Brasília - O novo presidente do Conselho de Ética do Senado é o senador Paulo Duque (PMDB-RJ). Lançado pelo líder do PMDB, Renan Calheiros (AL), Duque recebeu dez votos. Houve uma abstenção e quatro votaram em branco. A presença do peemedebista no comando do colegiado é vista pela oposição como uma blindagem ao presidente do Senado, José Sarney (PMDB-AP), que é alvo de quatro denúncias por quebra de decoro parlamentar. Não houve indicação para a vice-presidência na sessão de ontem.
Duque é considerado integrante da tropa de choque de Renan. Suplente do governador Sérgio Cabral (RJ), tem perfil considerado intempestivo. Ontem, na instalação da CPI da Petrobras, o peemedebista deu demonstrações de que não se preocupa com o regimento. Ele provocou um mal-estar ao desafiar o presidente do PSDB, Sérgio Guerra (PE), e negar o direito dos parlamentares discutirem as indicações como prevê o artigo 14 do regimento do Senado.
Para aliados mais próximos de Sarney, a indicação de Duque para o comando do colegiado garante maior controle das medidas do conselho sobre as denúncias contra o presidente do Senado. Os aliados de Sarney querem colocar um senador fiel no comando do colegiado porque, pelo regimento do conselho, o presidente tem a prerrogativa de rejeitar sumariamente as denúncias e representações contra senadores.
Na primeira reunião, o conselho terá que começar a avaliar quatro denúncias contra o presidente do Senado e uma contra Renan. Sarney foi levado ao conselho por uma representação do PSOL e três denúncias do líder do PSDB, Arthur Virgílio.

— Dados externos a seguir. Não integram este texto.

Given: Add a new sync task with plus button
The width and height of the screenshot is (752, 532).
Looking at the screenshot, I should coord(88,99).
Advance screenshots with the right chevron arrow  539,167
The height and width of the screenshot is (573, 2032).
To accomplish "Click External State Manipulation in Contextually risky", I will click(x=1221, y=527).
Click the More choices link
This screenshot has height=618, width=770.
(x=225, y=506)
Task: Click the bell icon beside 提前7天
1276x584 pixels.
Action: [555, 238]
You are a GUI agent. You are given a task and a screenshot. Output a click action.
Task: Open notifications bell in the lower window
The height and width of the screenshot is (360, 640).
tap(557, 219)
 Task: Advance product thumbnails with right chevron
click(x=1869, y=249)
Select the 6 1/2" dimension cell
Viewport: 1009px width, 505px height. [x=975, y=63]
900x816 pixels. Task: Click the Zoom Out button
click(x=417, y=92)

O presidente do Senado foi denunciado por quebra de decoro parlamentar pela edição dos atos secretos e também pela suspeita de ter usado o cargo para interferir a favor da fundação que leva seu nome. Se o processo for aberto pelo conselho - atendendo a algumas exigências, como fundamento do pedido de investigação, fato determinado e cinco testemunhas que validem o documento -, Sarney poderá ser afastado do comando da Casa.